La maggiore Daniela Nuzzo è comandante della compagnia di Rho, il territorio di Senago è di sua competenza. Ha partecipato alle ricerche di Giulia Tramontano e alle indagini su Alessandro Impagnatiello ed è stata lei a scoprire il cadavere della ragazza nell’intercapedine di un locale box a 500 metri dalla casa del barman dell’Armani Bamboo. In un’intervista all’edizione milanese di Repubblica dice che su Impagnatiello «Sin da subito io e il comandante di stazione di Senago abbiamo avuto dei dubbi. L’indagato nella denuncia diceva che Giulia si era portata via dei soldi, il passaporto, effetti personali, poteva essere anche plausibile che se ne fosse andata dopo dei litigi di quel tenore. In cuore mio c’era l’ottimismo di pensarlo, di sperarlo.
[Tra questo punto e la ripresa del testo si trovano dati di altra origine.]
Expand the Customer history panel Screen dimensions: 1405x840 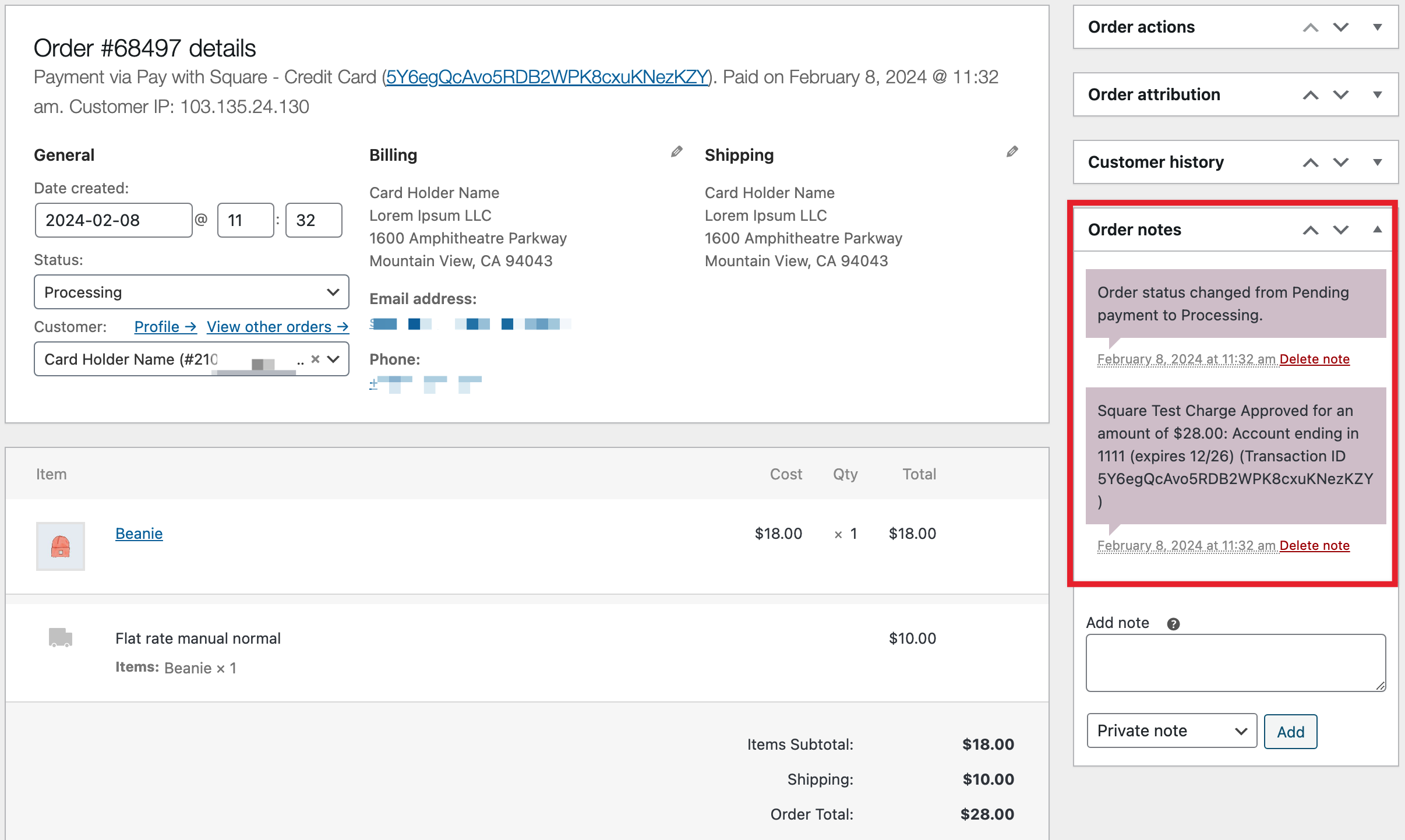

Ma io faccio questo lavoro da quando ho 19 anni, già da subito siamo formati per andare oltre le apparenze, e i segnali che avevamo hanno fatto traballare l’ipotesi messa in campo dall’indagato».
Nuzzo spiega che Impagnatiello ha detto all’inizio ai carabinieri che Giulia Tramontano era uscita per comprare le sigarette: «Ci è parso strano. Come la precisione di quello che si fosse portata via, 500 euro, il passaporto, il bancomat, le carte di credito. E che dopo così poche ore fosse venuto a fare denuncia. La mattina seguente abbiamo subito sentito l’altra compagna, che è stata molto sincera e ci ha dato elementi per capire che dietro a quella personalità all’apparenza pulita, con un lavoro in un posto alla moda e una famiglia dietro all’apparenza come tante, c’era una mente machiavellica, con delle zone d’ombra. L’abbiamo capito quando lei ci ha messo davanti il test del Dna falso. E poi sono state cruciali le incongruenze tra quello che ci ha raccontato lei e il racconto di lui rispetto a quella notte: ha omesso di essere andato da lei».
Sulla scoperta del cadavere «fino all’ultimo ho sperato che non fosse vero. Non potevo credere che fosse andata così. Quando l’ho vista è stato come una resa». È stata lei a comunicare alla famiglia la notizia: «Conoscendoli cresce ancora di più l’immedesimazione. Per i genitori, per la sorella. Io ho due sorelle. Mi chiedo, potevamo fare qualcosa? Come possiamo intercettare queste escalation di violenza? Lo facciamo con un ascolto attento, con empatia, a chi arriva da noi in caserma. L’unica consolazione ora è che ci stiamo lavorando con anima e passione, in un modo ancora più sentito, abbiamo lavorato con l’adrenalina spinti dal “dobbiamo capire cos’è successo”, speravo fosse partita ma sapevo in fondo che non era così».